The classic oak tree stands tall and dominant wherever it resides, and it also makes an ideal home for the warblers commonly seen in the Pacific Northwest. These birds prefer open-air nests in the crotch of a tree—the place where trunks or branches form a “v.” They collect plants, cobwebs, bark, and grass to construct their homes.
Oak trees live for hundreds of years in their natural environment, but in yards, they require some care. Dead limbs need to be pruned and the canopy may need thinning as it ages. A fertilizer containing nitrogen, phosphorus, and potassium can be beneficial. Protecting the root zone is essential to ensure it gets the proper nutrients. Cabling or bracing may be ideal if the tree grows in a way that doesn’t support its heavier branches.
An oak tree requires some maintenance and attention, but this tree, along with a birdbath, will bring plenty of warblers to your yard.
If your goal is to attract song sparrows to your yard, then you’ll want to select the western redbud as your next tree addition. This is a small tree that’s covered in rose-purple blossoms in early spring but is truly beautiful year-round. Its heart-shaped leaves emerge green and turn blue. Seedpods ripen to purple in the summer. The colors are just stunning come fall.
The western redbud usually reaches around 15 feet tall and 10 feet wide. It easily adapts to a variety of soil types and requires partial sun and average to well-drained soil. However, make sure to water deep and regularly the first few years while its root system is taking hold.
Song sparrows are also partial to native roses if you want to up your chances of them nesting in your yard.
What if you don’t want to solely attract birds to your yard but also desire a stunning site to see in your yard each day? Then the tree for you is the thundercloud purple leaf plum.

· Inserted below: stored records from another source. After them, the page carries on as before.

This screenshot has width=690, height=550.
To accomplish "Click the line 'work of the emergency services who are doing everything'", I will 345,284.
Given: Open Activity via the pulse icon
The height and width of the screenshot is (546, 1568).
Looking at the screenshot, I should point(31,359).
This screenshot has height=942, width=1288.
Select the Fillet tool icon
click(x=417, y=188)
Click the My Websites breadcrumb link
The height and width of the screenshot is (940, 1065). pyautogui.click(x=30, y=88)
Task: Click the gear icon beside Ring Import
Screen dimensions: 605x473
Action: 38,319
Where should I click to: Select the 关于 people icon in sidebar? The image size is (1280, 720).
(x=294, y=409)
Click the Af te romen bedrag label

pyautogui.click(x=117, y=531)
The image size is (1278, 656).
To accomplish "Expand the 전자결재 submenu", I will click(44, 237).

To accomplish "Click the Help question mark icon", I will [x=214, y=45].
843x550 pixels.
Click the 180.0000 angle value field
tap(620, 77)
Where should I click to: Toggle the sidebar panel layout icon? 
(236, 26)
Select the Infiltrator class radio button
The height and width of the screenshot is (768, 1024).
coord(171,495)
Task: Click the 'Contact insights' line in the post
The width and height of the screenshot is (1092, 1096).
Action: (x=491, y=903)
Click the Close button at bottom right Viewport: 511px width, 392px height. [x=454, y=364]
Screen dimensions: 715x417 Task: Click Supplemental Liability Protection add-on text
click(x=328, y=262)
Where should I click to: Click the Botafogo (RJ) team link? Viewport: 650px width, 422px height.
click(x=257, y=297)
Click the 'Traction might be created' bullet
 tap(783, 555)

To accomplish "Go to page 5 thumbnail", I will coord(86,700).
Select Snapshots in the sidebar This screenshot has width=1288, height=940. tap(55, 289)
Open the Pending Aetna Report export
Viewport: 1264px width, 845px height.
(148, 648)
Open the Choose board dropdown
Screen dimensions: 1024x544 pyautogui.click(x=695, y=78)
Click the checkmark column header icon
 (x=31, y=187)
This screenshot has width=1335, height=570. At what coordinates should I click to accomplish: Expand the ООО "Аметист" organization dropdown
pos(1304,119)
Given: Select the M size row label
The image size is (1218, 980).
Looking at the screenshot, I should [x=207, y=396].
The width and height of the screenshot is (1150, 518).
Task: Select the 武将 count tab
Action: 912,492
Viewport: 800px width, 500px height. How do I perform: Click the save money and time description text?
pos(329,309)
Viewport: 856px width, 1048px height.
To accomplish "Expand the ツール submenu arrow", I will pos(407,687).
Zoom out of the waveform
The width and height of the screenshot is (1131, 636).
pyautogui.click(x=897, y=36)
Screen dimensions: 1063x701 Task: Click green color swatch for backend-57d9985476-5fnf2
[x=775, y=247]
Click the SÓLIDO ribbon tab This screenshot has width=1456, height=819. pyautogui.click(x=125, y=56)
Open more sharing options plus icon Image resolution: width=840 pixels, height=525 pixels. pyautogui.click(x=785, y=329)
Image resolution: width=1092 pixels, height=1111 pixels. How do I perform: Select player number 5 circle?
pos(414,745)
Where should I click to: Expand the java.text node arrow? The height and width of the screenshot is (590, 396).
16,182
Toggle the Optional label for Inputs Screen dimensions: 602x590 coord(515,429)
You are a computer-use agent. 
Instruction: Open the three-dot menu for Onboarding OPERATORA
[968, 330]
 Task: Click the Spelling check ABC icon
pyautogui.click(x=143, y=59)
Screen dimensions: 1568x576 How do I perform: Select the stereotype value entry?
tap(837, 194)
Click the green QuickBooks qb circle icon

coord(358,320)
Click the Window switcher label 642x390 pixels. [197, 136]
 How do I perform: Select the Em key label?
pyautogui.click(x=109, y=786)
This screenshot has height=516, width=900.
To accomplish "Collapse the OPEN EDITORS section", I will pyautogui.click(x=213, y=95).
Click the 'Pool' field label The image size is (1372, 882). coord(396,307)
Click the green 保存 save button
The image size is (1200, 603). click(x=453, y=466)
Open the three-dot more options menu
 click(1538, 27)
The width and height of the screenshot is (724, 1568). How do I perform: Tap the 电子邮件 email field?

This deciduous tree requires full sun, but if you can provide the right environment, then you’ll be rewarded with the purple fall foliage and single pink blooms that cover the entire tree each spring.
This striking tree will reach about 20 feet tall and 20 feet wide and requires regular watering. It’s an ideal tree if you want to add a point of interest to your front or backyard. It also doesn’t require much maintenance. Just prune to shape in the winter and add organic fertilizer before new growth emerges in the spring.
The thundercloud purple leaf plum also produces red, edible fruit. And tasty fruit combined with good cover will attract a variety of birds to your yard.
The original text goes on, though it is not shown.